La contraction de notre commerce extérieur s'inscrit dans un contexte général de repli des échanges mondiaux. Que peut-on augurer pour 2021 et les années suivantes ?

Les économistes font preuve d'un timide optimisme. Le Fonds monétaire international (FMI) table sur une croissance du PIB mondial de 5,2 % en 2021, et l'Organisation mondiale du commerce (OMC) anticipe une croissance des échanges mondiaux de 7,2 %. S'agissant de la France, le rapport économique, social et financier prévoit un rebond des exportations de 12,6 %, et le Gouvernement envisage un déficit commercial pour les biens de 68 milliards d'euros.

Ces anticipations sont évidemment très aléatoires. La reprise de la croissance et des échanges extérieurs dépendra, en premier lieu, de l'évolution de la crise sanitaire et des mesures prises par les autorités publiques dans les différentes régions du monde. Bien d'autres facteurs d'incertitude s'ajoutent à cela, comme la conclusion d'un accord ou non avec le Royaume-Uni, l'évolution de la politique commerciale américaine dans les prochains mois ou encore les tensions protectionnistes.

Même si le contexte est très mouvant, il me semble qu'on peut identifier quelques tendances de fond.

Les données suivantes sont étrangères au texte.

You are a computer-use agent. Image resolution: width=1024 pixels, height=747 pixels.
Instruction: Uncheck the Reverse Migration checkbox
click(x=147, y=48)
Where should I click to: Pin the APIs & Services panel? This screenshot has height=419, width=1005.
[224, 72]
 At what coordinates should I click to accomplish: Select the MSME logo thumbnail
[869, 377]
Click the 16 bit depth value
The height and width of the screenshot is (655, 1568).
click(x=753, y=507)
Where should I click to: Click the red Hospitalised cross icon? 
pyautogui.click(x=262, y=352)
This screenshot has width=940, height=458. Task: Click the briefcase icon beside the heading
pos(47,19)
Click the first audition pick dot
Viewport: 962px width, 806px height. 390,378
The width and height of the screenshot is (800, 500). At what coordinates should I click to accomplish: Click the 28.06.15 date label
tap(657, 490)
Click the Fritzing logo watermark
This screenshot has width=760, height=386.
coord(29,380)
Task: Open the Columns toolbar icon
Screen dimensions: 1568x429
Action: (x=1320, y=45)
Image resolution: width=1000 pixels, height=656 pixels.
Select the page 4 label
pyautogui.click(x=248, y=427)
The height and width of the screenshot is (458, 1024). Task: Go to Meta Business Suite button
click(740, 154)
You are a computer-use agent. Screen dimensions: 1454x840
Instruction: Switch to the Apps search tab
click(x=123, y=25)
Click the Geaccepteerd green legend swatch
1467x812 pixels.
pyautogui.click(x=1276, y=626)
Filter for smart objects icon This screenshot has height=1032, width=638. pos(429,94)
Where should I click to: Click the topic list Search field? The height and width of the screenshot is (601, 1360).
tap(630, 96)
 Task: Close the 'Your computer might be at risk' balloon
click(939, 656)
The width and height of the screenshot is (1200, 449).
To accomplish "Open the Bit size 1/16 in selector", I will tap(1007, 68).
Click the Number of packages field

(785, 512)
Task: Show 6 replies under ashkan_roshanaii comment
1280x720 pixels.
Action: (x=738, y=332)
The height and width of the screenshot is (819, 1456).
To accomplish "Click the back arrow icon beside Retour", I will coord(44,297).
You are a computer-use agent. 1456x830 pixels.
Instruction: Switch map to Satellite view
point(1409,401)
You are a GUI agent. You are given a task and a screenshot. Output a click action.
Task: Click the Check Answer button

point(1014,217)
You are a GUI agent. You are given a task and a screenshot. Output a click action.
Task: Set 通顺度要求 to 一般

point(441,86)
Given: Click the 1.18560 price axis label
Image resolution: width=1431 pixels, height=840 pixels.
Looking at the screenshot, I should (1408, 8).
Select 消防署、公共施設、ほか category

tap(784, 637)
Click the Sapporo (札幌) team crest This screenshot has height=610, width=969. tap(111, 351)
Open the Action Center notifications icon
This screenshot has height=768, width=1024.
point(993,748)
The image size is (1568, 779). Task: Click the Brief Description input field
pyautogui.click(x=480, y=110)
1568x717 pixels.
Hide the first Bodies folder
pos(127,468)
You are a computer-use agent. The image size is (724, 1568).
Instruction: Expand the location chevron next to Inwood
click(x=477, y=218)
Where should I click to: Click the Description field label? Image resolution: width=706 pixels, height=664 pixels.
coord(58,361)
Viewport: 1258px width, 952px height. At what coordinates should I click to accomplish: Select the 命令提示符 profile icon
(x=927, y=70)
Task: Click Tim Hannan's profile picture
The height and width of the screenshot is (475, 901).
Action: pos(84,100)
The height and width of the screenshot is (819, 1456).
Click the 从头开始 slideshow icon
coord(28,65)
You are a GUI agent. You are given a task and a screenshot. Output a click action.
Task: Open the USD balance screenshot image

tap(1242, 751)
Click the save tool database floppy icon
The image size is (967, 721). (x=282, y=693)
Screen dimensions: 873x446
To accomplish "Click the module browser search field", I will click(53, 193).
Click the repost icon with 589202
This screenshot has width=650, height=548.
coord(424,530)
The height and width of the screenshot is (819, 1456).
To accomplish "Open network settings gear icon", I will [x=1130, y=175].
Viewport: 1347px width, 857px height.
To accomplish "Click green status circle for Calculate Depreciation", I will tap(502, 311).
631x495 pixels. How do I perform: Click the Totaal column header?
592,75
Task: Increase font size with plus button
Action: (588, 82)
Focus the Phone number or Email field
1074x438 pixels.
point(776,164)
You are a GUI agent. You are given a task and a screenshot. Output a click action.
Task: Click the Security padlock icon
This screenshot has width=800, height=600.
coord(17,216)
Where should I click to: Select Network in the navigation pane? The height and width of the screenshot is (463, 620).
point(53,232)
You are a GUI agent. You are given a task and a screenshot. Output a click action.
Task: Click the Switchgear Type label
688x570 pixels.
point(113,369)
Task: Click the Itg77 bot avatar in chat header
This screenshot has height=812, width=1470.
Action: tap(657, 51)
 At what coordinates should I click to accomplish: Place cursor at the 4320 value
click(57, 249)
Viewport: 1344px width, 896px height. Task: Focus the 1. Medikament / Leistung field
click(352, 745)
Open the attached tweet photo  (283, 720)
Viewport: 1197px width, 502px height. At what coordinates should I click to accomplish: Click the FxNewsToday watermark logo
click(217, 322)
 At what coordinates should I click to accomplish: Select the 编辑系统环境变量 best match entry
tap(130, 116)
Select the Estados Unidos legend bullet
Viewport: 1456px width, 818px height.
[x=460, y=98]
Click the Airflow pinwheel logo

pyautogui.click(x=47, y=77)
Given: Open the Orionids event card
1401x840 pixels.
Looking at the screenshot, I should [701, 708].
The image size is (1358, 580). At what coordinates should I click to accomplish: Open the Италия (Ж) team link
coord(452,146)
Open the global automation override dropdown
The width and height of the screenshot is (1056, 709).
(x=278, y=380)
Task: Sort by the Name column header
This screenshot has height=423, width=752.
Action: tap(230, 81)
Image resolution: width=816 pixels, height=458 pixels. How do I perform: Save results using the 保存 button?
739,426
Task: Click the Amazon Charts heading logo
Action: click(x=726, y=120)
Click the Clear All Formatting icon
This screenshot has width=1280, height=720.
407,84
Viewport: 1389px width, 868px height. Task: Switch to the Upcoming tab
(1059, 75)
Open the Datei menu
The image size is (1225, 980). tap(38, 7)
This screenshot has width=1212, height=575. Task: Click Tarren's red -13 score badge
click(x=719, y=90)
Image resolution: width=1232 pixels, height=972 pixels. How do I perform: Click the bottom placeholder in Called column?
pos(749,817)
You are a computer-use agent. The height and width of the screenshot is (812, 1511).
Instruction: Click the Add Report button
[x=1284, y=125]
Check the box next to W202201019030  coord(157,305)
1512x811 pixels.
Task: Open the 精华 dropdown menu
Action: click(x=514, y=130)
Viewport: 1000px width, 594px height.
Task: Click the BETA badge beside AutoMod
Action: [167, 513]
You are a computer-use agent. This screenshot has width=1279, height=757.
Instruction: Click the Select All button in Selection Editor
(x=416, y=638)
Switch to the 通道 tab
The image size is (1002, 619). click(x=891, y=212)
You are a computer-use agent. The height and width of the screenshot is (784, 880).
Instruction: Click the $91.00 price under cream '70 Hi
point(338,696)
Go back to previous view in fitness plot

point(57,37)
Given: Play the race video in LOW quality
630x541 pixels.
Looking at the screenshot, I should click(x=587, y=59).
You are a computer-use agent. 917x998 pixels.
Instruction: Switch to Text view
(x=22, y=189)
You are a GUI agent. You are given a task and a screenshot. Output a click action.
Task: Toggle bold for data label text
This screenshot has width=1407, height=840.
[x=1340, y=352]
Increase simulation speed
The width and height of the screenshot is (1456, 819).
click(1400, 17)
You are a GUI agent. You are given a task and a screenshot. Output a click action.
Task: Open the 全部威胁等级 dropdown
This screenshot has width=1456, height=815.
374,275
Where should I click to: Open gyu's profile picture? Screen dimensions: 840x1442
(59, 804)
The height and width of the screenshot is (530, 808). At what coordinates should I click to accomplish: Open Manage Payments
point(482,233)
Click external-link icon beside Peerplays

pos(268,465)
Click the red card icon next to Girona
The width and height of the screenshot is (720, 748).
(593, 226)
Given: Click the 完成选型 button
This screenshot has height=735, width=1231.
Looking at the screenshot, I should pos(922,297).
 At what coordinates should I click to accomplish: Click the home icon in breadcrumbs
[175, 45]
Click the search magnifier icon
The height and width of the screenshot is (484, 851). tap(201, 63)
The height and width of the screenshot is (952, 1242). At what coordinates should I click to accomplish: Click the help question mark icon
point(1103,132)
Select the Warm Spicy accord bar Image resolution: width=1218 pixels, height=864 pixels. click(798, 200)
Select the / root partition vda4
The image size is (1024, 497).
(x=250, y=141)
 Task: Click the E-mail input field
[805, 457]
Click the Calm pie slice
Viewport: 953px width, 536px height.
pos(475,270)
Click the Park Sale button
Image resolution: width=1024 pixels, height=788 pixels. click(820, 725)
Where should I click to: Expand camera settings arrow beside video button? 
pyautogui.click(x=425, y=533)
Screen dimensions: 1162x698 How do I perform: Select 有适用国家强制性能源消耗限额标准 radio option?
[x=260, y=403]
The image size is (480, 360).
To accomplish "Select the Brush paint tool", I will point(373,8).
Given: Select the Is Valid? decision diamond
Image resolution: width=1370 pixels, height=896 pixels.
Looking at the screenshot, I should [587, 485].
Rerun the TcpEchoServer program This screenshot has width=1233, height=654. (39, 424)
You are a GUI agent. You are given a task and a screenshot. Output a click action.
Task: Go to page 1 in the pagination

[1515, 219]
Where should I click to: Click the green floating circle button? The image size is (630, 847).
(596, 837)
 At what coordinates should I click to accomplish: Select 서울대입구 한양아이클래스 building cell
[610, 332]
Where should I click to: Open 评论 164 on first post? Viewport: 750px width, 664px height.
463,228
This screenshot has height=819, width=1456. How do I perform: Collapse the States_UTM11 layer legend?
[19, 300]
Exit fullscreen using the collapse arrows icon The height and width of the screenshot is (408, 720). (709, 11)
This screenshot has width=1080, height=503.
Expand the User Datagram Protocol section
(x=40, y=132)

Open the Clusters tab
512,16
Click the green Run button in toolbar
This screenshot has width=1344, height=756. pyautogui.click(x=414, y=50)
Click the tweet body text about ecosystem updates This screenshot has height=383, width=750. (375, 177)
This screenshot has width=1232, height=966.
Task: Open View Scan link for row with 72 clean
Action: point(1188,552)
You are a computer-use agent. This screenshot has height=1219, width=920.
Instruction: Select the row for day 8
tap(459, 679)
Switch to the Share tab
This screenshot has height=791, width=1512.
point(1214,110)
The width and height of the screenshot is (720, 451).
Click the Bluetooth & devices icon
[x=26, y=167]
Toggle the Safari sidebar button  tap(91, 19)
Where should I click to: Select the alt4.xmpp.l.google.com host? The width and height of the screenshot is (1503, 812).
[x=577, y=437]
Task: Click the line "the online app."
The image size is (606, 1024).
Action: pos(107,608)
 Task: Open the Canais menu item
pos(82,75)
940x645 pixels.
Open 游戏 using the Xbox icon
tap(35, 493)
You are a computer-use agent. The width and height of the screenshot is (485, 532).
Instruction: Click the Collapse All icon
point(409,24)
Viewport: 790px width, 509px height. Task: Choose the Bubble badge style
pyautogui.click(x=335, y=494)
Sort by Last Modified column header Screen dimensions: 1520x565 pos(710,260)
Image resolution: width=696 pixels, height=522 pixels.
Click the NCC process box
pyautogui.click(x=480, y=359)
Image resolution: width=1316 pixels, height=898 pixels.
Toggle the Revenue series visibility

Il existe ainsi une tendance à la régionalisation des échanges. L'aspiration des États européens à retrouver une certaine souveraineté, au moins pour les produits les plus stratégiques, et à réduire leur dépendance vis-à-vis de pays tels que la Chine les pousse à chercher des partenariats économiques avec des pays plus proches, en Europe orientale ou, comme je l'encourage, en Afrique. Le raccourcissement des chaînes de valeur répond, par ailleurs, à un souci écologique.

Parmi les tendances de fond figurent aussi des faiblesses structurelles qui handicapent le commerce extérieur de la France depuis des années : l'absence de véritable culture de l'export, la maîtrise encore très insuffisante des langues étrangères, le nombre trop faible des cadres internationaux dans nos entreprises et, ce qui est plus grave encore, la désindustrialisation excessive de notre pays. La France, en effet, ne saurait vendre que des services : nous devons impérativement poursuivre l'effort de réindustrialisation qui est entrepris depuis le début du quinquennat.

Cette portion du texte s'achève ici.